Eriek Verpale | ||||
---|---|---|---|---|
Eriek Verpale (1995)
| ||||
Algemene informatie | ||||
Volledige naam | Eric Verpaele | |||
Geboren | 2 februari 1952 | |||
Geboorteplaats | Zelzate | |||
Overleden | 10 augustus 2015 | |||
Overlijdensplaats | Ertvelde | |||
Land | België | |||
Werk | ||||
Genre | autobiografie, briefroman | |||
Bekende werken | Alles in het klein | |||
Onderscheidingen | Provinciale Prijs voor Letterkunde, NCR-Literatuurprijs | |||
Dbnl-profiel | ||||
|
Eriek Verpale (werkelijke naam Eric Verpaele) (Zelzate, 2 februari 1952 – Ertvelde, 10 augustus 2015) was een Belgisch schrijver.

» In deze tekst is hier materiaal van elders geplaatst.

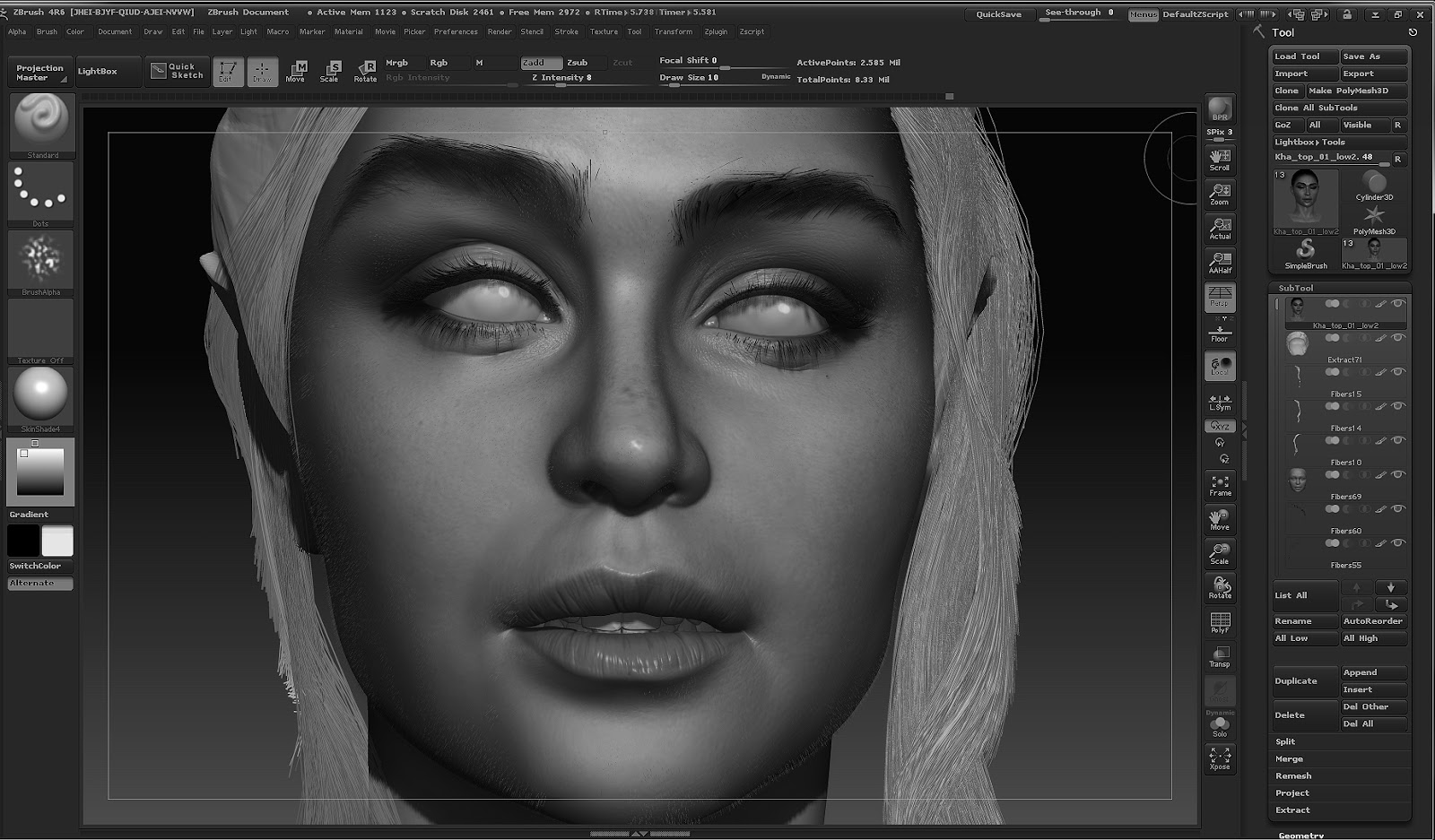Open the Standard brush picker

(x=41, y=125)
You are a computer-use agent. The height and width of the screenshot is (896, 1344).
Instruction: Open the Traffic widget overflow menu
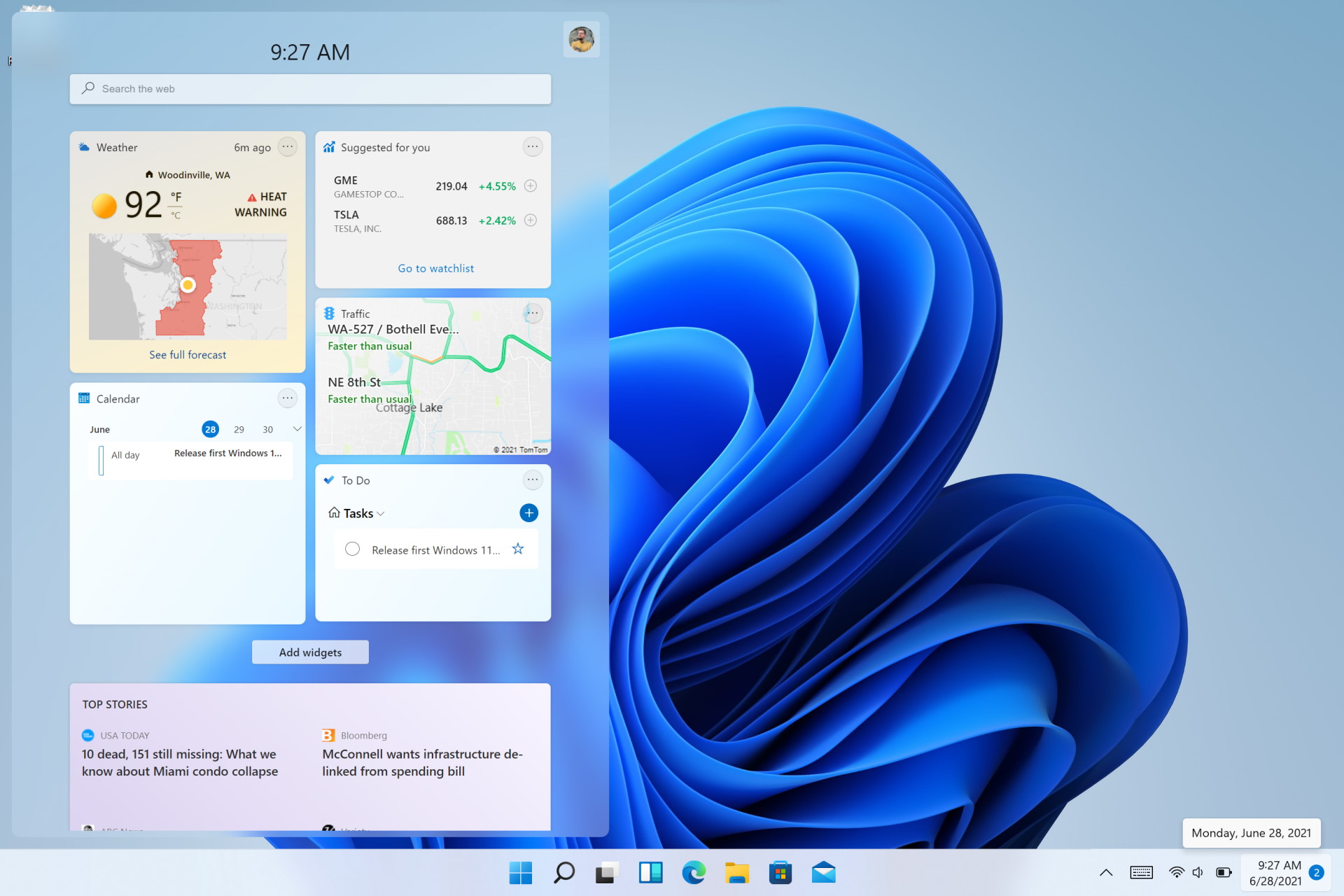point(532,314)
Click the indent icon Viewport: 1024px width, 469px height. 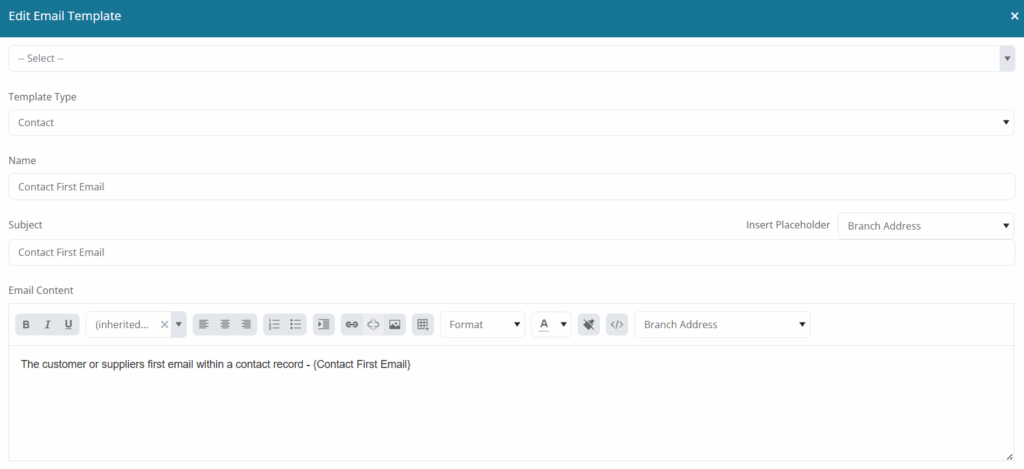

Hij volgde economie-talen als interne leerling bij de broeders in Oostakker-Lourdes en studeerde aan de Universiteit Gent, 1 jaar Germaanse filologie en 1 jaar slavistiek (1970-1972). De schrijver beweerde dat hij werd opgevoed door zijn uit Litouwen afkomstige joodse overgrootmoeder, die vlak naast hem woonde. Hierdoor werd zijn belangstelling gewekt voor de joodse cultuur. Verpale heeft dan ook verschillende vertalingen uit het Jiddisch en Hebreeuws op zijn naam staan.
Toen ik op de lagere school het alfabet leerde, heeft mijn overgrootmoeder me ook het Hebreeuwse alfabet geleerd. Ik kan niet zeggen dat ze me echt Jiddisch heeft geleerd, maar ze zorgde voor de basis. Later ben ik dat allemaal zelf gaan uitpluizen. Van '75 tot '77 heb ik Hebreeuws gestudeerd en ik heb toen een tijdlang intens contact gehad met de joodse gemeenschap van Gent.
In 1992 wint Verpale voor zijn boek Alles in het klein de Provinciale Prijs voor Letterkunde van de Provincie Oost-Vlaanderen en de prestigieuze NCR-Literatuurprijs, toen de belangrijkste commerciële letterenonderscheiding in Vlaanderen. In deze grotendeels autobiografische brievenroman[1] beschrijft Verpale zijn passie voor jonge nimfen, juveniele meisjes, ongerept, onschuldig, die volgens de jury enkel bestaan in de verbeelding van de auteur. Volgens NCR-voorzitter Hugo Bousset is het verhaal "subtiel geconstrueerd, vol met paradoxen, morbide, ontroerend, lijkt het uit het leven gegrepen maar is het doorwerkt en wekt de indruk van evidentie".[2]